Un articolo di Jacopo Pertile – Co-Founder e CEO di AzzurroDigitale Perché è così difficile far decollare le startup tech B2B nel settore industriale italiano? È una domanda che è...
Categoria: Digital Transformation

Un articolo di Jacopo Pertile – Co-Founder e CEO di AzzurroDigitale

Perché è così difficile far decollare le startup tech B2B nel settore industriale italiano?

È una domanda che è tornata con forza durante un confronto al Competence Center SMACT con alcuni dei nomi più autorevoli del settore industriale e dell’innovazione.

L’Italia è la seconda potenza manifatturiera in Europa, eppure la percentuale di collaborazioni attive tra corporate industriali e startup è molto bassa. In un mondo che corre verso l’automazione, l’AI e la sostenibilità, ci stiamo giocando il futuro.

Perché succede? Ecco alcuni ostacoli che abbiamo evidenziato nella tavola rotonda:

  1. Poca propensione al rischio da parte del management sia dal punto di vista culturale che da direttive aziendali. Spesso se il progetto è avviato con una big tech e fallisce, la responsabilità è di tutti. Se invece ci si affida ad una startup e non va a buon fine, tendenzialmente è colpa del manager. Il rischio percepito è personale, non aziendale.
  2. R&D non distribuita: spesso c’è un dipartimento ad hoc che centralizza tutto il processo decisionale portando ad ovvi colli di bottiglia e a over complessità.
  3. La narrativa negativa sulle startup: “non dureranno 24 mesi”, “sono poco strutturate”, “non hanno solidità”. Statisticamente sono numerose quelle che falliscono, è certamente vero. Ma non è una scusante per non provare.
  4. I processi decisionali nelle aziende sono lenti, legati a budget annuali predefiniti e vincoli legali lontani dalla realtà produttiva. Questo porta ad avere un sales cycle lunghissimo (12/24 mesi) che porta le startup a necessitare di tanta cassa alle spalle per sostenersi con tutte le complessità del caso.
  5. Assenza di incentivi fiscali per sperimentare nuove tecnologie “made in EU” in ambito industriale (quando ripartirà un vero piano 5.0 magari su scala europea?).

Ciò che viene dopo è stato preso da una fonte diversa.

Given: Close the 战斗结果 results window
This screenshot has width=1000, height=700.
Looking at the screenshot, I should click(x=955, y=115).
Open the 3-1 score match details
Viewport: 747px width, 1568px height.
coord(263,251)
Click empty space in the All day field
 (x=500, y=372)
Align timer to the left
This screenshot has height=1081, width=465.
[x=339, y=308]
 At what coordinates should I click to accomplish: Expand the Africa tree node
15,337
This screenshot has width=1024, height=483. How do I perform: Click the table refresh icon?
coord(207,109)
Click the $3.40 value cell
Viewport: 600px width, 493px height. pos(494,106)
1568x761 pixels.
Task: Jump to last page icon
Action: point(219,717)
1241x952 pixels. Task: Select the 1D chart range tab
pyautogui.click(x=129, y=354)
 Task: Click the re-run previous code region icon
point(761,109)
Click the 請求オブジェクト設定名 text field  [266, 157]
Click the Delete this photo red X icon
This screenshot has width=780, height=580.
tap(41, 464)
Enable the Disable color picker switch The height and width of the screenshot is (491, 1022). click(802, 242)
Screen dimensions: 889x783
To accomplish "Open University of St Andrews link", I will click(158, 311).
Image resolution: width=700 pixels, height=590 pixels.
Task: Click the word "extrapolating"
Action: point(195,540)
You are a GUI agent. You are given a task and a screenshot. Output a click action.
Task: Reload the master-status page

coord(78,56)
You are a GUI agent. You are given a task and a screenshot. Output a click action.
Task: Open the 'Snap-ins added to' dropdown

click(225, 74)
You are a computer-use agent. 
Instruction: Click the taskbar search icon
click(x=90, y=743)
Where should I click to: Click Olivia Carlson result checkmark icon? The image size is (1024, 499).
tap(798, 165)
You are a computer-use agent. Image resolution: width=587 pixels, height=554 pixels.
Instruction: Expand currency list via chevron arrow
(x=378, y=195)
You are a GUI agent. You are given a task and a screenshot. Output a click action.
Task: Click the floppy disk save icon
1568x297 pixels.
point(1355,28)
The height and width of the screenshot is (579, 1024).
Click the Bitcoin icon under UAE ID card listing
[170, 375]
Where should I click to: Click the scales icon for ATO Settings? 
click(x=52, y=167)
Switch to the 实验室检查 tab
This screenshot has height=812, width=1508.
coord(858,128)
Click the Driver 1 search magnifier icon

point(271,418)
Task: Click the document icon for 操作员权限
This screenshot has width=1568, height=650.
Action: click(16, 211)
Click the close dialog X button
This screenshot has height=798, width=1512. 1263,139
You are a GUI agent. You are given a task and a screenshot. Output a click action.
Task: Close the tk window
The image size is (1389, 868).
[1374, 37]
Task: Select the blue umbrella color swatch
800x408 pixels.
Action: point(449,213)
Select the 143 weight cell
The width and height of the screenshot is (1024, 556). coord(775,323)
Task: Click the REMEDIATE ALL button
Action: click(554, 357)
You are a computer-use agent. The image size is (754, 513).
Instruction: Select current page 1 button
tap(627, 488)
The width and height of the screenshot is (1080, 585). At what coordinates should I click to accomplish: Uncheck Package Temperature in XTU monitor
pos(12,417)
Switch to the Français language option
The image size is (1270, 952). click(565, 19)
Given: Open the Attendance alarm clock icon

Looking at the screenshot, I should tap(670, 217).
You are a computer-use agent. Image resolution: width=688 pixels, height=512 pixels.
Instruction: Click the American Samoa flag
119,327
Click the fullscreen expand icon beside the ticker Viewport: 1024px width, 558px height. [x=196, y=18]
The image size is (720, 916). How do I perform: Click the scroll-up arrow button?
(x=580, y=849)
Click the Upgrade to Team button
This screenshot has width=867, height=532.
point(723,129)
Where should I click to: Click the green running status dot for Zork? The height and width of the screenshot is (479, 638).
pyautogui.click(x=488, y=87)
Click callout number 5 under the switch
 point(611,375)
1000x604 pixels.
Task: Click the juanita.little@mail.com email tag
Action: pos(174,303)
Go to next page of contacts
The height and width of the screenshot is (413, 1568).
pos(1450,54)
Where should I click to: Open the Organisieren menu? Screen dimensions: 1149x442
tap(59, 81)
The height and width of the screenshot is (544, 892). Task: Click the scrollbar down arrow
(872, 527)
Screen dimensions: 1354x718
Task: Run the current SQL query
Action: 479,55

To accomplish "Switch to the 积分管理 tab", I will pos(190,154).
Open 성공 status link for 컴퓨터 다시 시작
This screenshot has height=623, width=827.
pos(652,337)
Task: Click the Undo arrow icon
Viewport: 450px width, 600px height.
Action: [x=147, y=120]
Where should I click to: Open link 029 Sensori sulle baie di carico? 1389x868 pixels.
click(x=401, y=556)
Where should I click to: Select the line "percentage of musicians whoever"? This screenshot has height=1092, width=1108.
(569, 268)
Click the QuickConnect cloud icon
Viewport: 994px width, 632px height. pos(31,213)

Alcune proposte che sono emerse:

  • Budget autonomi e con obblighi di spesa per i manager per sperimentare soluzioni di startup, come parte degli obiettivi aziendali. Meglio ancora se legate al territorio europeo. Questo non per una questione di provincialismo, ma per la necessità di far crescere l’ecosistema. Con grande urgenza.
  • Detassazione completa degli investimenti in progetti realizzati con startup italiane deep tech.
  • Processi fast track per gli MVP, con approvazioni in meno di 30 giorni che esulano dalle normali procedure aziendali. La logica deve essere: prima vediamo se la tecnologia porta valore e poi la “ingabbiamo” nei giusti processi di purchasing e legal.
  • Formazione e responsabilizzazione della leadership industriale sul valore del rischio calcolato.
  • Nei casi di M&A finalizzate ad operazioni industriali che rafforzano le nostre realtà manifatturiere, possibilità di recuperare fiscalmente il totale dell’investimento.

L’innovazione industriale non è un’opzione per il nostro territorio e la nostra Europa. È una necessità. Serve un patto nuovo tra startup e industria.